(Data shown begins)

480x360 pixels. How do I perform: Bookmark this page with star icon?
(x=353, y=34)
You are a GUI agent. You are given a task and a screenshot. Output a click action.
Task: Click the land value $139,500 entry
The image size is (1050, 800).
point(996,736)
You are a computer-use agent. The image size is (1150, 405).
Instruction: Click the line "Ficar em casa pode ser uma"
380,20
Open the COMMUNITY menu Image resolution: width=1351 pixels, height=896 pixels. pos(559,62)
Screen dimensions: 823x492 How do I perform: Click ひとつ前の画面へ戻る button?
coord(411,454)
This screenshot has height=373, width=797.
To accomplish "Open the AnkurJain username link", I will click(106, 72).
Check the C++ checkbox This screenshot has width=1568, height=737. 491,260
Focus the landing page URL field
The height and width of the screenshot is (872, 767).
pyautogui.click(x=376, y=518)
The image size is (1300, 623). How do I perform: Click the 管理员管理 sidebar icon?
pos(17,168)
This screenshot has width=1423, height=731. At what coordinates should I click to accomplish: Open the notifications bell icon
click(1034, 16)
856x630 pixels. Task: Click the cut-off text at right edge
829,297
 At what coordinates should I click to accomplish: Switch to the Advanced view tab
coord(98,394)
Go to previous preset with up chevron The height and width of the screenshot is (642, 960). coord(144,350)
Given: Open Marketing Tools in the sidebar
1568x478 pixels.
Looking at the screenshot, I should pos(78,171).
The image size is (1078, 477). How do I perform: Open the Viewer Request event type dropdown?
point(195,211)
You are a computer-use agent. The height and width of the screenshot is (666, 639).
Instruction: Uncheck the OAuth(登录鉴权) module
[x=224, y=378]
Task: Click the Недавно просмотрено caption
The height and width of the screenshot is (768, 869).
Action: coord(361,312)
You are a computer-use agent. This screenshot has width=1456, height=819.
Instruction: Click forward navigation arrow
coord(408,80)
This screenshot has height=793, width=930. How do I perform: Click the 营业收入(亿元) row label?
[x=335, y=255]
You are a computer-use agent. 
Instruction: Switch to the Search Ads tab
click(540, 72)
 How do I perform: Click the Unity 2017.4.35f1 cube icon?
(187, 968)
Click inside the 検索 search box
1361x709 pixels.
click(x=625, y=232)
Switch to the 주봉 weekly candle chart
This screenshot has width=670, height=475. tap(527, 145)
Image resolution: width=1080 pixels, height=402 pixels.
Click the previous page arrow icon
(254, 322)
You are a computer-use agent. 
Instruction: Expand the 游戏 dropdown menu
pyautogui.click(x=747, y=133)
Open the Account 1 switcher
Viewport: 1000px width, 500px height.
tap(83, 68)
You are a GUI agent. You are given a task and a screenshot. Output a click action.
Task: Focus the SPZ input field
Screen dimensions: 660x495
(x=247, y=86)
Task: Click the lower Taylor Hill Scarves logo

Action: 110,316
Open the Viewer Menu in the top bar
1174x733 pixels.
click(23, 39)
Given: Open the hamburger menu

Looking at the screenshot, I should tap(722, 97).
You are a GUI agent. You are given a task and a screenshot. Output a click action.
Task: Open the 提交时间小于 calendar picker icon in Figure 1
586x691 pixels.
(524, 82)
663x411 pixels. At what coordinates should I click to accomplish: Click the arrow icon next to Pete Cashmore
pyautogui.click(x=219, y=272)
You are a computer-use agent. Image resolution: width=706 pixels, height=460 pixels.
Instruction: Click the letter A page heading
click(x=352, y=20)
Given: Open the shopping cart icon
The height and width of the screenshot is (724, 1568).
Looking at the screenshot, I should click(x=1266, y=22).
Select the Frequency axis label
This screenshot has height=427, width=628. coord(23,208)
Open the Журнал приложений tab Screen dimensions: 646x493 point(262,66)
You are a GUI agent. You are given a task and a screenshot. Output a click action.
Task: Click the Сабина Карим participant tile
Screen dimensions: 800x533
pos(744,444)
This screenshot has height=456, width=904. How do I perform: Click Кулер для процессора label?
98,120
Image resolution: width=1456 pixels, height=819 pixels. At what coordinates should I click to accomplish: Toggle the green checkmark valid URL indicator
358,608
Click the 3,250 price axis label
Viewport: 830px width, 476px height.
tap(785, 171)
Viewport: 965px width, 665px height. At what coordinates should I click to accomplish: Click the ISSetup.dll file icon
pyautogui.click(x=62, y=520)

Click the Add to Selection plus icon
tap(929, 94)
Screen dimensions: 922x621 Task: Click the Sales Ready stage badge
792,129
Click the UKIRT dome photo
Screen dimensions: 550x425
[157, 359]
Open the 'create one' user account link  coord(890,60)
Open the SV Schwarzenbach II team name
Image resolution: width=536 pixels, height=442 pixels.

(Data shown ends)

**Work order:** Exact retyping of all the entries is required.

**Answer for the task:**
480x360 pixels. How do I perform: Bookmark this page with star icon?
(x=353, y=34)
You are a GUI agent. You are given a task and a screenshot. Output a click action.
Task: Click the land value $139,500 entry
The image size is (1050, 800).
point(996,736)
You are a computer-use agent. The image size is (1150, 405).
Instruction: Click the line "Ficar em casa pode ser uma"
380,20
Open the COMMUNITY menu Image resolution: width=1351 pixels, height=896 pixels. pos(559,62)
Screen dimensions: 823x492 How do I perform: Click ひとつ前の画面へ戻る button?
coord(411,454)
This screenshot has height=373, width=797.
To accomplish "Open the AnkurJain username link", I will click(106, 72).
Check the C++ checkbox This screenshot has width=1568, height=737. 491,260
Focus the landing page URL field
The height and width of the screenshot is (872, 767).
pyautogui.click(x=376, y=518)
The image size is (1300, 623). How do I perform: Click the 管理员管理 sidebar icon?
pos(17,168)
This screenshot has width=1423, height=731. At what coordinates should I click to accomplish: Open the notifications bell icon
click(1034, 16)
856x630 pixels. Task: Click the cut-off text at right edge
829,297
 At what coordinates should I click to accomplish: Switch to the Advanced view tab
coord(98,394)
Go to previous preset with up chevron The height and width of the screenshot is (642, 960). coord(144,350)
Given: Open Marketing Tools in the sidebar
1568x478 pixels.
Looking at the screenshot, I should pos(78,171).
The image size is (1078, 477). How do I perform: Open the Viewer Request event type dropdown?
point(195,211)
You are a computer-use agent. The height and width of the screenshot is (666, 639).
Instruction: Uncheck the OAuth(登录鉴权) module
[x=224, y=378]
Task: Click the Недавно просмотрено caption
The height and width of the screenshot is (768, 869).
Action: coord(361,312)
You are a computer-use agent. This screenshot has width=1456, height=819.
Instruction: Click forward navigation arrow
coord(408,80)
This screenshot has height=793, width=930. How do I perform: Click the 营业收入(亿元) row label?
[x=335, y=255]
You are a computer-use agent. 
Instruction: Switch to the Search Ads tab
click(540, 72)
 How do I perform: Click the Unity 2017.4.35f1 cube icon?
(187, 968)
Click inside the 検索 search box
1361x709 pixels.
click(x=625, y=232)
Switch to the 주봉 weekly candle chart
This screenshot has width=670, height=475. tap(527, 145)
Image resolution: width=1080 pixels, height=402 pixels.
Click the previous page arrow icon
(254, 322)
You are a computer-use agent. 
Instruction: Expand the 游戏 dropdown menu
pyautogui.click(x=747, y=133)
Open the Account 1 switcher
Viewport: 1000px width, 500px height.
tap(83, 68)
You are a GUI agent. You are given a task and a screenshot. Output a click action.
Task: Focus the SPZ input field
Screen dimensions: 660x495
(x=247, y=86)
Task: Click the lower Taylor Hill Scarves logo

Action: 110,316
Open the Viewer Menu in the top bar
1174x733 pixels.
click(23, 39)
Given: Open the hamburger menu

Looking at the screenshot, I should tap(722, 97).
You are a GUI agent. You are given a task and a screenshot. Output a click action.
Task: Open the 提交时间小于 calendar picker icon in Figure 1
586x691 pixels.
(524, 82)
663x411 pixels. At what coordinates should I click to accomplish: Click the arrow icon next to Pete Cashmore
pyautogui.click(x=219, y=272)
You are a computer-use agent. Image resolution: width=706 pixels, height=460 pixels.
Instruction: Click the letter A page heading
click(x=352, y=20)
Given: Open the shopping cart icon
The height and width of the screenshot is (724, 1568).
Looking at the screenshot, I should click(x=1266, y=22).
Select the Frequency axis label
This screenshot has height=427, width=628. coord(23,208)
Open the Журнал приложений tab Screen dimensions: 646x493 point(262,66)
You are a GUI agent. You are given a task and a screenshot. Output a click action.
Task: Click the Сабина Карим participant tile
Screen dimensions: 800x533
pos(744,444)
This screenshot has height=456, width=904. How do I perform: Click Кулер для процессора label?
98,120
Image resolution: width=1456 pixels, height=819 pixels. At what coordinates should I click to accomplish: Toggle the green checkmark valid URL indicator
358,608
Click the 3,250 price axis label
Viewport: 830px width, 476px height.
tap(785, 171)
Viewport: 965px width, 665px height. At what coordinates should I click to accomplish: Click the ISSetup.dll file icon
pyautogui.click(x=62, y=520)

Click the Add to Selection plus icon
tap(929, 94)
Screen dimensions: 922x621 Task: Click the Sales Ready stage badge
792,129
Click the UKIRT dome photo
Screen dimensions: 550x425
[157, 359]
Open the 'create one' user account link  coord(890,60)
Open the SV Schwarzenbach II team name
Image resolution: width=536 pixels, height=442 pixels.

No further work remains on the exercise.